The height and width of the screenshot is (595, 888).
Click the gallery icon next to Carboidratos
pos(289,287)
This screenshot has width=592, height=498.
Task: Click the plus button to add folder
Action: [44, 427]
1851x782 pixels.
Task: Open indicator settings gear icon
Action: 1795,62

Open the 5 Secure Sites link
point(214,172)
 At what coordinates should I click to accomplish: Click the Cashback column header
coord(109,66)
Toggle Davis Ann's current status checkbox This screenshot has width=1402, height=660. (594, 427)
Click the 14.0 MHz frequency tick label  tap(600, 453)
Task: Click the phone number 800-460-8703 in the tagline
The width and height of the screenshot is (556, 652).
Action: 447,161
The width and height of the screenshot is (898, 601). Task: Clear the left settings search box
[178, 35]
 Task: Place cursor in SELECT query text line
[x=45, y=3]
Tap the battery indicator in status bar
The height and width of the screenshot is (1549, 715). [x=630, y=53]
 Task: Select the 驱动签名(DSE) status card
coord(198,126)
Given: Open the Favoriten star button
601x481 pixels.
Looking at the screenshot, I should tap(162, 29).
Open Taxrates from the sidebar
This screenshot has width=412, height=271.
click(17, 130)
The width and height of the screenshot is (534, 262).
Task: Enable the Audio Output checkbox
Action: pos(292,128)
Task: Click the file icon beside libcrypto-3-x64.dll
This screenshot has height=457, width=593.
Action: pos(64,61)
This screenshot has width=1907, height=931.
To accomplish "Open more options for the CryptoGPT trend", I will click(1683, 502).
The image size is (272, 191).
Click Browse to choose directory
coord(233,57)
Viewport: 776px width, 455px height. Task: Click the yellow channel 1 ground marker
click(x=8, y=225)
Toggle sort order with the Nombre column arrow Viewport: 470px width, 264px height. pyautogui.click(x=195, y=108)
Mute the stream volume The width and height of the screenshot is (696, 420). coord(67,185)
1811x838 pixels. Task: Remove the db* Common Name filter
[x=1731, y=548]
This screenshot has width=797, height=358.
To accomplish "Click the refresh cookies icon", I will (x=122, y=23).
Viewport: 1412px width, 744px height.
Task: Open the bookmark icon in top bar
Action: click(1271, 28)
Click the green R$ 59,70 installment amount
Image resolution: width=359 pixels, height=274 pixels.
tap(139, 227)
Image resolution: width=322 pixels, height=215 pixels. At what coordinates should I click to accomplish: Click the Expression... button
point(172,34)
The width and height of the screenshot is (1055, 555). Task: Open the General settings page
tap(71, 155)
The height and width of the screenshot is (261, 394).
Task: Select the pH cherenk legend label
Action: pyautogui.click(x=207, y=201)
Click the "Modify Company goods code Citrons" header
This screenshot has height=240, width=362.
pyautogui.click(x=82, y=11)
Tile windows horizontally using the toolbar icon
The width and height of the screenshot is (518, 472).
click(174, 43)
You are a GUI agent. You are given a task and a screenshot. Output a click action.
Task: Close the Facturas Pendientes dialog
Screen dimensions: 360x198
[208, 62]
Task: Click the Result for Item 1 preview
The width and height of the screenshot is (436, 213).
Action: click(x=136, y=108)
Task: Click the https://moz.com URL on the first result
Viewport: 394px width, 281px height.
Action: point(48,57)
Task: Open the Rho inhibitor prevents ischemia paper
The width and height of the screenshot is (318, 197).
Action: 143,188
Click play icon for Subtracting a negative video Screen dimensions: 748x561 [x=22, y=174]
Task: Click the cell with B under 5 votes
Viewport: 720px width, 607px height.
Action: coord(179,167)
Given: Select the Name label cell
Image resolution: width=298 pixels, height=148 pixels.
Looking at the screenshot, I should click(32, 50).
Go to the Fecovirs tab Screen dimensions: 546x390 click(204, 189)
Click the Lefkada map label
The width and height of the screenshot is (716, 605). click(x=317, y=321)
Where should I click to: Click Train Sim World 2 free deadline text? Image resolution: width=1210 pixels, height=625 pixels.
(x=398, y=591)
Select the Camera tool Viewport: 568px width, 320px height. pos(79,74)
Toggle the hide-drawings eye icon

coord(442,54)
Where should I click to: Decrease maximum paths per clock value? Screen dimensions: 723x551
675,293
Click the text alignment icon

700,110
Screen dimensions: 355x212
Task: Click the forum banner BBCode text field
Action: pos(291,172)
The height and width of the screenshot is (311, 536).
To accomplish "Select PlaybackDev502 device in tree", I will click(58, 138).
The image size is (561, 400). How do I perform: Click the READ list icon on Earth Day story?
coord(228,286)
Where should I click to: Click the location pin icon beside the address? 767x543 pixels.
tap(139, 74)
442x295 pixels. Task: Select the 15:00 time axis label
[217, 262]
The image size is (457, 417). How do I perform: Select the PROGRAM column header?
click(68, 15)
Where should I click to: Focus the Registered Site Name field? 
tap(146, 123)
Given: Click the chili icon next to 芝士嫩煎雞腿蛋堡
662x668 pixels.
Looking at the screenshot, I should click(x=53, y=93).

**TASK STATEMENT**
Since only part of the listing is wanted, copy exactly the lines from the one holding "Open Taxrates from the sidebar" to the one holding "This screenshot has width=797, height=358.", both included.

**EXERCISE OUTPUT**
Open Taxrates from the sidebar
This screenshot has width=412, height=271.
click(17, 130)
The width and height of the screenshot is (534, 262).
Task: Enable the Audio Output checkbox
Action: pos(292,128)
Task: Click the file icon beside libcrypto-3-x64.dll
This screenshot has height=457, width=593.
Action: pos(64,61)
This screenshot has width=1907, height=931.
To accomplish "Open more options for the CryptoGPT trend", I will click(1683, 502).
The image size is (272, 191).
Click Browse to choose directory
coord(233,57)
Viewport: 776px width, 455px height. Task: Click the yellow channel 1 ground marker
click(x=8, y=225)
Toggle sort order with the Nombre column arrow Viewport: 470px width, 264px height. pyautogui.click(x=195, y=108)
Mute the stream volume The width and height of the screenshot is (696, 420). coord(67,185)
1811x838 pixels. Task: Remove the db* Common Name filter
[x=1731, y=548]
This screenshot has width=797, height=358.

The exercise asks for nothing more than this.